YOUR INSTRUCTIONS:
Rewrite all of the records with "Given" replaced by "Task" everywhere and everything else left as is. Leave the pictures out of your answer.

RECORD EXTRACTS:
⁂
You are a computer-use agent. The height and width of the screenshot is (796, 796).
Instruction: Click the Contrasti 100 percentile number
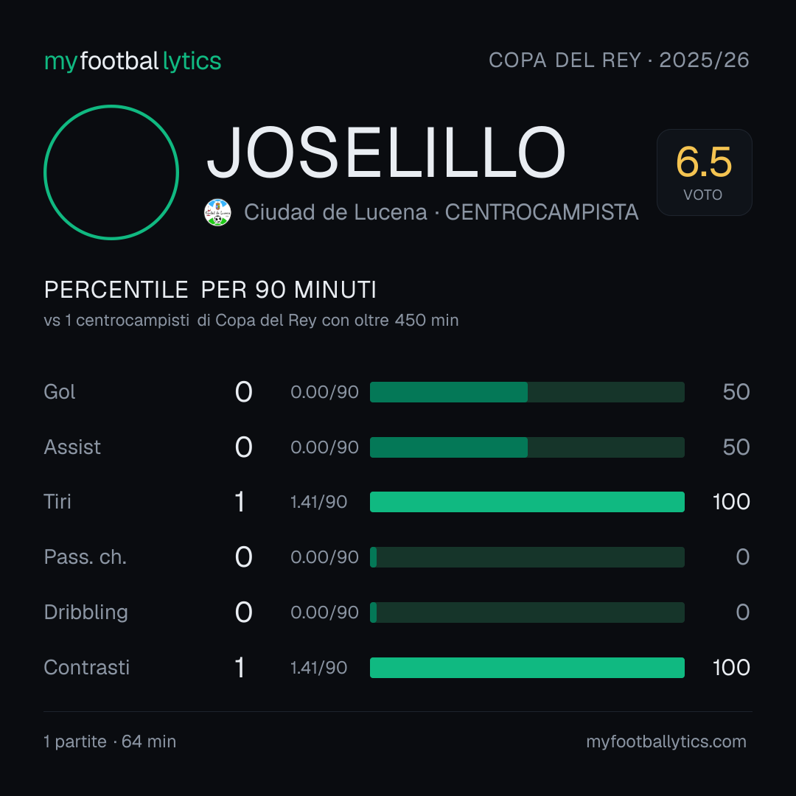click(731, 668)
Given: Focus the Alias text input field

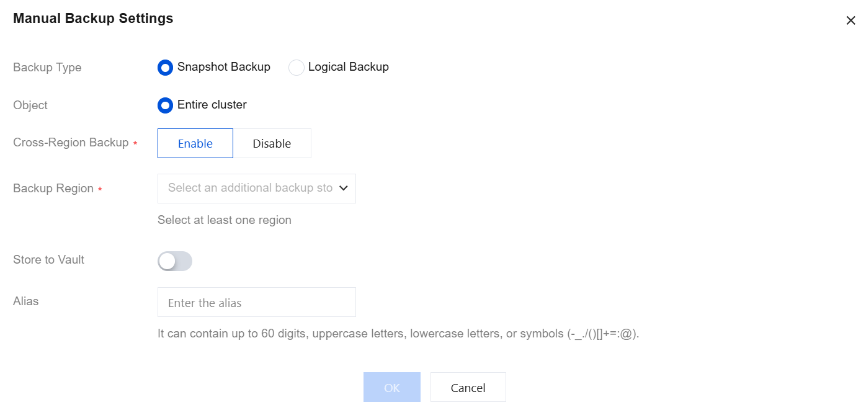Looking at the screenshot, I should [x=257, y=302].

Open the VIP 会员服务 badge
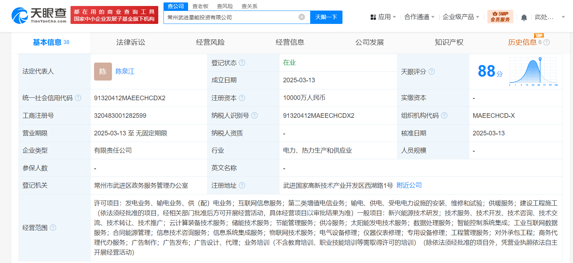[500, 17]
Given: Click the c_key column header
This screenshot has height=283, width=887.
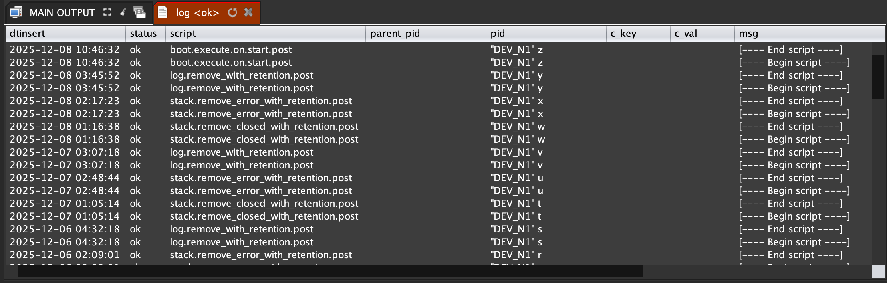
⁂
EXERCISE RESULT:
You are a computer-use agent. The height and width of the screenshot is (796, 796).
Instruction: Click the Contrasti 100 percentile number
click(731, 668)
Task: Focus the Alias text input field

Looking at the screenshot, I should [x=257, y=302].

Open the VIP 会员服务 badge
[500, 17]
Task: Click the c_key column header
This screenshot has height=283, width=887.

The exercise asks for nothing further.